Kitchen Corner

May 20, 2009

Biscotti

Biscotti is my daily snack, I have it in my kitchen at all time for my craving teeth. I know many of you know how to made it but it's just a sharing as I didn't bake and blog much recently. This is a recipe from James Martin. I've been using his recipe for many years as my snack or gift for friends. I find homemade biscotti is always richer because we could add any nuts as we like and the quantity of nuts added will not stingy at all. The nuts I like the most is Almond, Hazelnut and Pistachio. Other than nuts, I find that adding some lemon zest into the mixture taste really good. I used food processor to make the mixture, it's really a simple snack to make and nice to crave! Recipe of James Martin (Desserts): 250g plain flour 125g caster sugar 1 1/2 tsp baking powder 3 medium eggs, lightly beaten 1 lemon zest 75g shelled pistachio nuts 50g whole blanched almonds 50g shelled hazelnut
  1. Toast the shelled nuts in the preheated oven at 100'C for about 15 minutes.
  2. Mix the flour, sugar, lemon zest and baking powder in a large bowl (I mix the ingredients in a food processor).

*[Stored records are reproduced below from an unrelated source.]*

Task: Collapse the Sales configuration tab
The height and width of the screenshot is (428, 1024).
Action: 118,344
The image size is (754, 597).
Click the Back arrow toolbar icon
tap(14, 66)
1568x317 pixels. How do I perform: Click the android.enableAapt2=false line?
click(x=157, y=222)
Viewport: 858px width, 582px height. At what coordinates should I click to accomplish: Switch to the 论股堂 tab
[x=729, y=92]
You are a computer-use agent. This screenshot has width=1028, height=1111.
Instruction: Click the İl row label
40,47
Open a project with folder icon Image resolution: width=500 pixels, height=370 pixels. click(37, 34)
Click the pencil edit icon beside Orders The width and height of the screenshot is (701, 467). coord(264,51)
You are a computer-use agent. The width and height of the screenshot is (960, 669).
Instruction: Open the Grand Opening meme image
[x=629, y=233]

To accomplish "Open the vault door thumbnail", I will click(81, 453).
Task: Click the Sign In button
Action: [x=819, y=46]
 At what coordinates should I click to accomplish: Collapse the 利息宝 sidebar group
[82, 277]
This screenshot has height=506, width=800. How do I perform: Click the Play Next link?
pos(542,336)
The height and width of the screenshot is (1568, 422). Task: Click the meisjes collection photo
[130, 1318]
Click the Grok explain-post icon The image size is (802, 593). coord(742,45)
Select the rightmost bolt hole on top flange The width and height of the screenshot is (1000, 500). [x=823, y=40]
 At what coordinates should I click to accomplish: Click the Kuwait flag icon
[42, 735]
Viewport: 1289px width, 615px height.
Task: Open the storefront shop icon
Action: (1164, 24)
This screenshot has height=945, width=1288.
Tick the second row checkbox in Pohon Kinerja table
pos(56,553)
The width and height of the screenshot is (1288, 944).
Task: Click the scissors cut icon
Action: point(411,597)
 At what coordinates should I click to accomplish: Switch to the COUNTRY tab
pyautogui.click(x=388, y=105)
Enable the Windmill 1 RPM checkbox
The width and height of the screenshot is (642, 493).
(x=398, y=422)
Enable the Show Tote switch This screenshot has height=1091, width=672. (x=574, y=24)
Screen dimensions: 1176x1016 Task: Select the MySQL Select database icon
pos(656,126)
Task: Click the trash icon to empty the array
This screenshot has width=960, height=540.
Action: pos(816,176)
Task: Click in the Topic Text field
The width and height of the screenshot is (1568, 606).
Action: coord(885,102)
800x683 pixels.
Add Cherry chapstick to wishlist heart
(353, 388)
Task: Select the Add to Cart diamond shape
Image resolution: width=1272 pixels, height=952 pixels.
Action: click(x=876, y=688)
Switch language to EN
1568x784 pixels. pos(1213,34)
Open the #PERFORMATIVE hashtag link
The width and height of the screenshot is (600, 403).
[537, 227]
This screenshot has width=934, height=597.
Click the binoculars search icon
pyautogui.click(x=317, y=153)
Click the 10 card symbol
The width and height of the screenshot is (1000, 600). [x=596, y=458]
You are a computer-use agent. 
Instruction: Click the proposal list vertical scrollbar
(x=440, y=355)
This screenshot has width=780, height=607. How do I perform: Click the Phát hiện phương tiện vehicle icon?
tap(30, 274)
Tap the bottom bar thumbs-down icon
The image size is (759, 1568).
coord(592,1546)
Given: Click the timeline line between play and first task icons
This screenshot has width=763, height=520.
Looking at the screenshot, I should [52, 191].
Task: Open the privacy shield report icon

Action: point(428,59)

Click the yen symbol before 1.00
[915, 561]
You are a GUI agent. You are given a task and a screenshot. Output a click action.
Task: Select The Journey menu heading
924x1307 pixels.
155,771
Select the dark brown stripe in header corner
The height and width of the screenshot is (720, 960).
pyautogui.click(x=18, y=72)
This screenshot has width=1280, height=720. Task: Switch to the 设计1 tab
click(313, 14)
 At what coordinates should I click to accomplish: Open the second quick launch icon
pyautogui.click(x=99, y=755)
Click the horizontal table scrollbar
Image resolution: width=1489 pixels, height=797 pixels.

Add half the beaten eggs and mix well, then add half of what's left and mix again. Now add the last quarter a little bit at a time until the dough takes shape but isn't too wet (you may not need to use all of the eggs). Add the toasted nuts and mix well.
  3. Divide the dough into six, roll into sausage shapes and place on the lined baking tray (wetting your hands before rolling these cut helps to prevent the dough sticking). Lightly flatten the doughs.
  4. Bake for 20 - 30 minutes until golden brown. Remove from the oven and leave for 10 minutes to cool and firm up.
  5. Using a serrated knife, cut the biscotti on an angle into slice. Lay the slices on the baking trays. Return to the oven and cook for 8 minutes, then turn the slices over and cook for a further 10-15 minutes or until a pale golden colour. Cool on wire racks, then store in airtight jars.

10 comments:

martina said...

Hi Grace, great to see you back on track... Are these biscotti totally without butter or oil?? If so I elect you as my personal idol!! I love to indulce in some treat but I hate to gain weight and to crave for something unhealthy...so these biscotti are the perfect combination of good and healthy stuff (nuts) and something you can always have around!! thanks a lot
Martina

Kitchen Corner said...

Hi Martina,
This recipe did not consist of butter or oil. That's the reason I like biscotti. Hope you like this recipe. Cheers!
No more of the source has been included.